Frank details the key demands of the original People’s Party populists who coined the term, noting the ways in which Franklin D. Roosevelt later took up this tradition in building the New Deal Coalition. He also links it to Martin Luther King Jr in the latter stages of the Civil Rights Movement and, more recently, Bernie Sanders and Alexandria Ocasio-Cortez.

According to Frank, the populist tradition should be seen as a “multiracial coalition of working people coming together for economic democracy.” In essence, it’s a form of movement politics that advocates for the economic rights of the masses while targeting the corruption of the establishment. Even if it’s not explicitly leftist, on this reading, genuine populism at least has leftist content.

Frank counterposes this to the “phony populism of the Right,” characterized by cynical politicians who use anti-elitist rhetoric as a cover for tax cuts for the rich and attacks on workers. Margaret Thatcher, Ronald Reagan, and Donald Trump are quintessential examples.

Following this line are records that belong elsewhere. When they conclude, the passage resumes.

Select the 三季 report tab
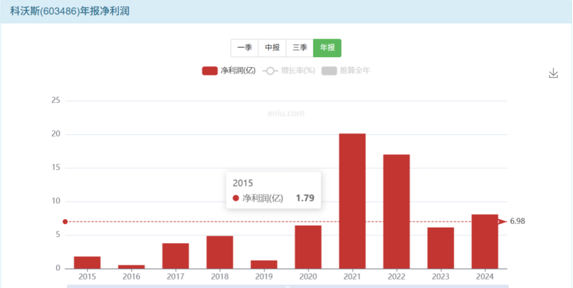This screenshot has height=288, width=573. point(300,48)
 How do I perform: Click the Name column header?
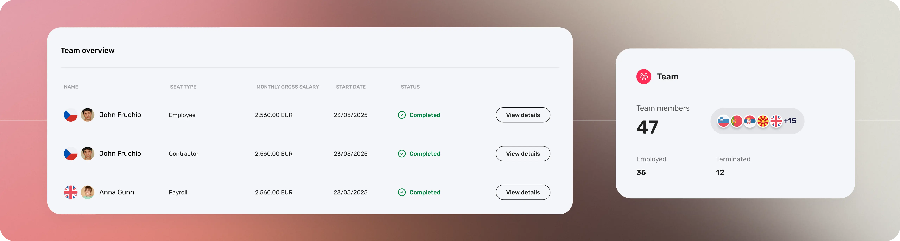pos(71,87)
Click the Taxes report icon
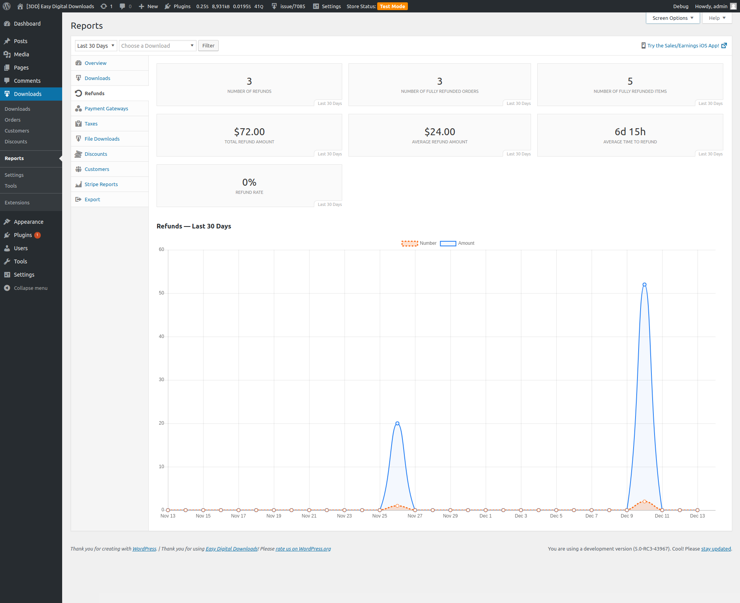The width and height of the screenshot is (740, 603). (78, 124)
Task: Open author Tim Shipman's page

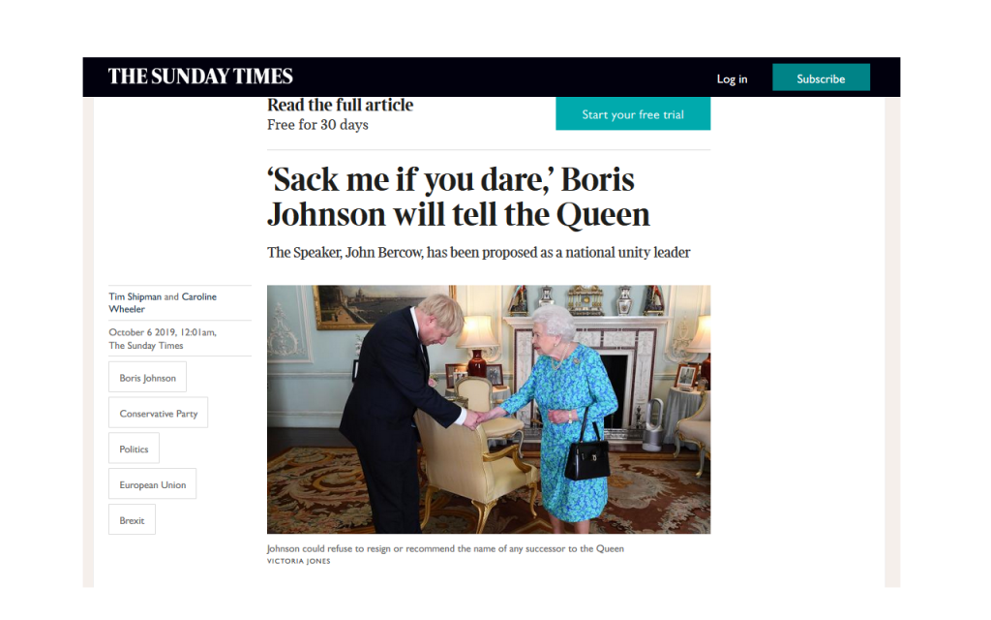Action: [x=135, y=296]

It’s not hard to see where Scott Morrison, lover of Rugby league, hater of unions, fits in this schema. But if we leave it there, we risk misunderstanding the important differences between Morrison’s “populism” and that of his contemporaries.

Thatcher or Trump?

During the first few years of Morrison’s prime ministership, it was commonplace to describe him as “Trump-lite,” “Trump’s mini-me,” the “Aussie Trump.” And to be sure, there were noteworthy similarities.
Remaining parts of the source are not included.